One might wonder what is working for these models. How are they able to perform comparable to transformers without computing the full attention matrix? Authors of both these papers mention that their assumptions about sparsity or combination of local and global attention serve as inductive bias for models which helps them in performing at par or better than transformers.

To summarize, both these models performed at par or better than transformers while cutting down on memory and space requirements. In the next article we will discuss two more models, namely Reformers and Performers, and discuss optimizations used by them to curb quadratic complexity while ensuring at par or better performance.

Appendix

1. Dilated sliding window attention : When a position pays attention to other positions through a sliding window, but gaps are introduced between sliding windows so that each position can attend to farther locations, such attention is known as dilated sliding window attention.

2. Density estimation or Density Modeling: Generative modeling or density modeling refers to the class of algorithms which aim to learn the distribution underlying data i.e., p(x; θ), where θ are the model parameters.

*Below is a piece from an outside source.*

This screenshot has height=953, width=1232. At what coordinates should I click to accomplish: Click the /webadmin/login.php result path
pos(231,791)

3. Bits per dimension / BitsPerPixel (bpp) / BitsPerCharacter (bpc) / Bits per byte: Bits per dimension, bits per byte, bits per pixel and bits per character are evaluation metrics used to compare two models in density estimation tasks. For comparing models trained on image datasets we mostly use bits per pixel, for evaluation of language models or density models trained on text data we use bits per character. Bits per byte or bits per dimension can also be used generically to report performance of generative models.
Simply put, bits per pixel is the number of bits required to encode discrete input images. For e.g., if a model reports bpp of 0.99, it means at least 0.99 bits are required to encode or represent each pixel in input image. Similarly, bits per character can be understood as the average number of bits required to encode each character in input. To understand this concept in detail and how these metrics relate to loss achieved by model, please refer to this blog and this paper.

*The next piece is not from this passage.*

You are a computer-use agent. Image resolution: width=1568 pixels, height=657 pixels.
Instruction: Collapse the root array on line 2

4. Inductive Bias : Inductive bias refers to the set of assumptions that a model makes to learn patterns in training data and make predictions on test data. More on inductive bias can be read here.

References

1. Child, Rewon, et al. “Generating long sequences with sparse transformers.” arXiv preprint arXiv:1904.10509 (2019).
2. Beltagy, Iz, Matthew E. Peters, and Arman Cohan. “Longformer: The long-document transformer.” arXiv preprint arXiv:2004.05150 (2020).
3. Theis, Lucas, Aäron van den Oord, and Matthias Bethge. “A note on the evaluation of generative models.” arXiv preprint arXiv:1511.01844 (2015).
4. Chen, Tianqi, et al. “Training deep nets with sublinear memory cost.” arXiv preprint arXiv:1604.06174 (2016).
5. Vaswani, Ashish, et al. “Attention is all you need.” Advances in neural information processing systems. 2017.

Note: For purpose of brevity, the links to blogs have not been repeated in references.